> [Requirements]
Output every entry below verbatim, line for line, omitting the images.

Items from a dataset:
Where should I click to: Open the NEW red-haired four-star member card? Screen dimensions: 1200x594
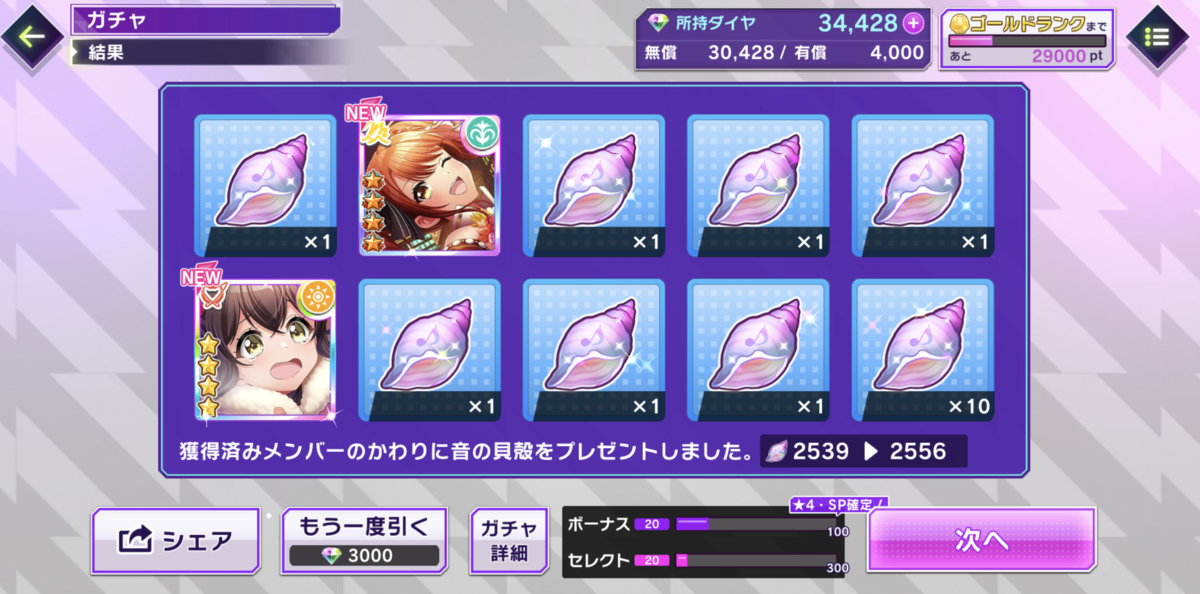pyautogui.click(x=429, y=185)
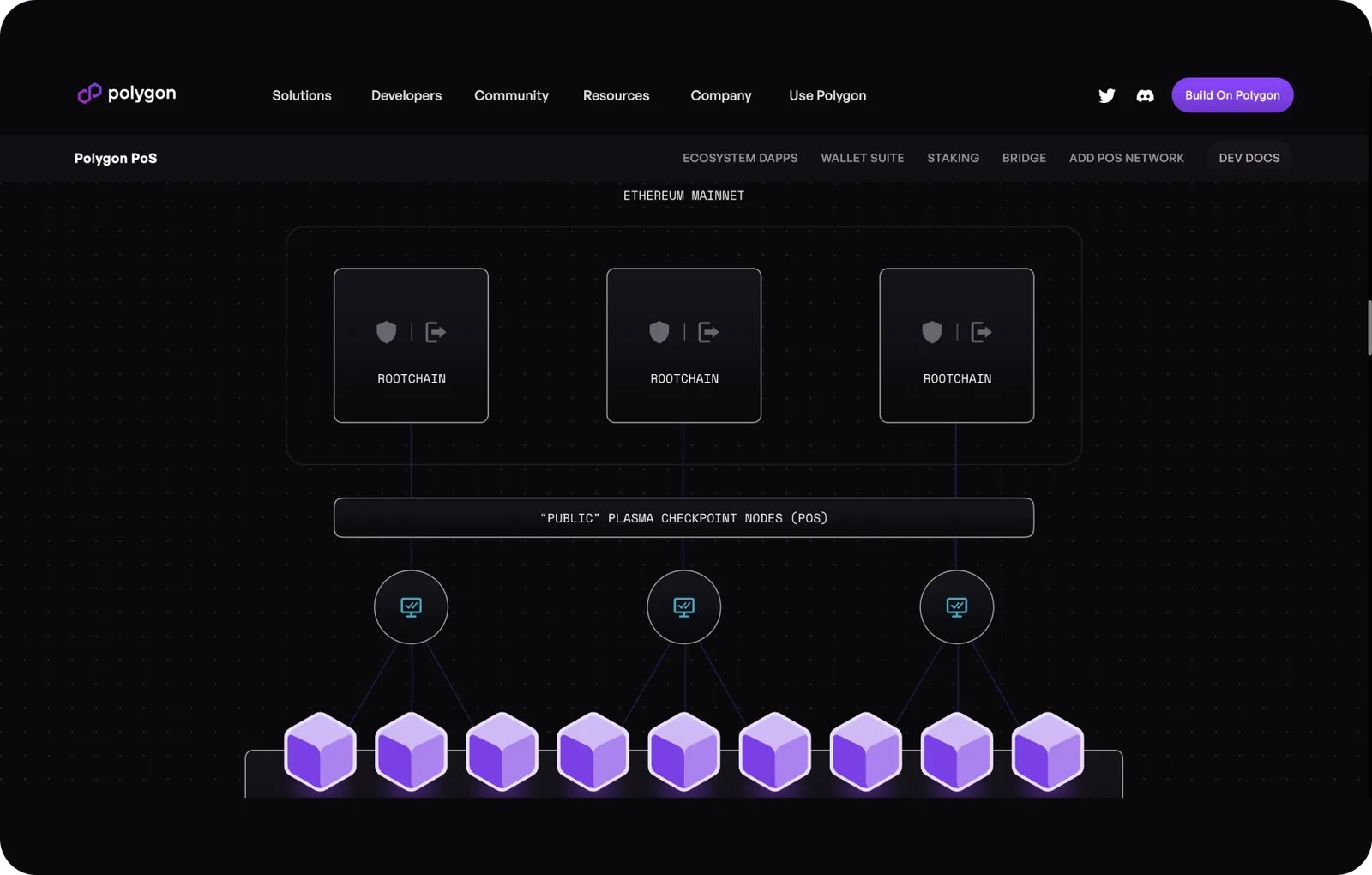Image resolution: width=1372 pixels, height=875 pixels.
Task: Click the Polygon logo
Action: click(x=127, y=93)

> [Result of this exercise]
Where should I click to: Open the NEW red-haired four-star member card? Screen dimensions: 1200x594
pyautogui.click(x=429, y=185)
Image resolution: width=1372 pixels, height=875 pixels.
Task: Click the Polygon logo
Action: click(x=127, y=93)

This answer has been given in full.